Gianni Versace veniva ammazzato davvero così da Andrew Cunanan in quell’assolata mattina estiva ed è al suo assassinio che è dedicata la nuova, seconda stagione di American Crime Story firmata Ryan Murphy dopo la prima su O.J.Simpson e prima della terza che sarà sull’uragano Katrina. L’assassinio di Gianni Versace dunque il titolo della serie, 9 episodi a raccontare a suon di flashback quanto ha già fatto il libro Vulgar Favors di Maureen Orth, a partire da venerdì 19 gennaio in prima serata su Fox Crime. Protagonista nel ruolo del celebre stilista Édgar Ramírez, Penelope Cruz, niente meno, in quello della sorella Donatella e l’italiano Giovanni Cirfiera in quello del fratello maggiore Santo, mentre Darren Criss (Glee) è Cunanan e, attenzione, Ricky Martin è il compagno di Versace, Antonio D’Amico. Anche la villa è quella vera, quella cioè costruita negli anni trenta e acquistata da Versace cinque anni prima della sua morte, oggi hotel di lusso, con tanto di piscina con mosaico in oro a 24 carati: nessuna scenografia ricostruita, Versace fu proprio lì che si svegliò e consumò la sua ultima colazione.
Per Andrew Cunanan è il quinto omicidio in pochi mesi dopo quello del suo ex amante Jeffrey Trail massacrato a martellate in testa, dell’architetto David Madson ucciso pure lui a colpi di pistola, dell’anziano costruttore Lee Miglin torturato a morte e del guardiano del cimitero William Reese ucciso per rubare l’auto che lo avrebbe portato a Miami.

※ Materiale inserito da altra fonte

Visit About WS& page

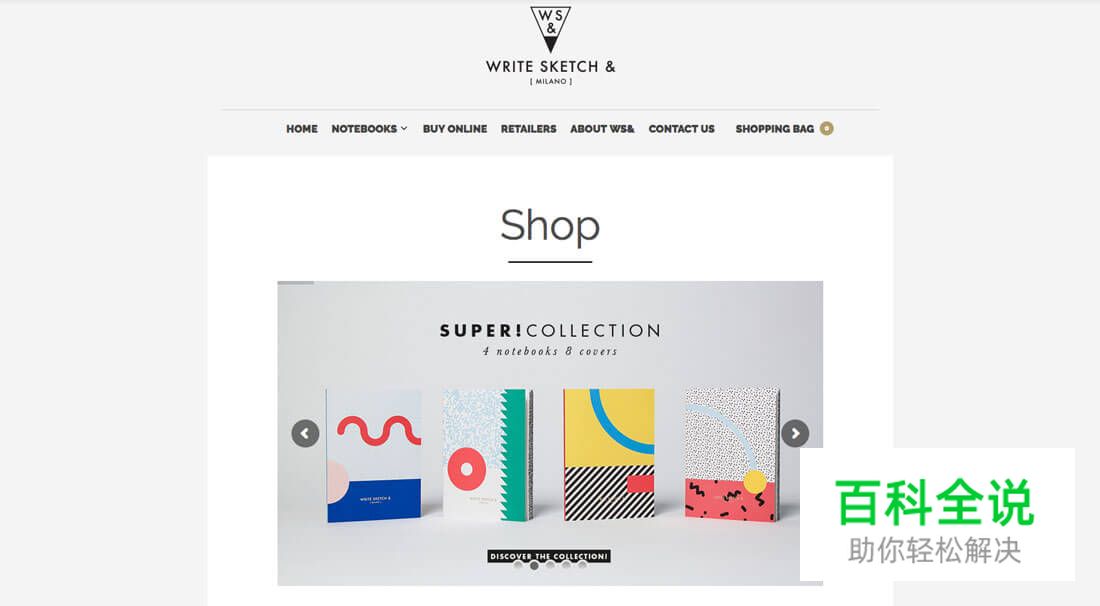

Una furia inspiegabile, improvvisa, inarrestabile. Da Versace il giovane serial killer era rimasto ossessionato in seguito al suo primo e unico incontro alla San Francisco Opera, dopo il quale lui lo aveva cercato tanto ma senza ricevere mai alcun cenno di risposta.
L’omofobia degli anni novanta al centro della storia de L’assassinio di Gianni Versace con annessi e connessi, ovvero con tutta l’ignoranza, l’ipocrisia e i pregiudizi sui gay. Un assassinio, quello di Gianni Versace, che secondo Ryan Murphy si sarebbe potuto evitare se la polizia fosse stata più aperta nei confronti degli omosessuali e soprattutto se le precedenti vittime di Cunanan non fossero appartenute a quella terza metà del cielo. Ne L’assassinio di Gianni Versace non si racconta lo stilista, il suo successo, le sue sfilate, non si celebra la sua griffe, piuttosto in una narrazione parallela della sua infanzia e di quella del suo stalker assassino, si racconta il contatto pericoloso e fatale tra la stella che brilla e il demone oscuro destinato a bruciare all’inferno, con la complicità dell’ottusità e del falso perbenismo di una società cui van gran parte della colpa.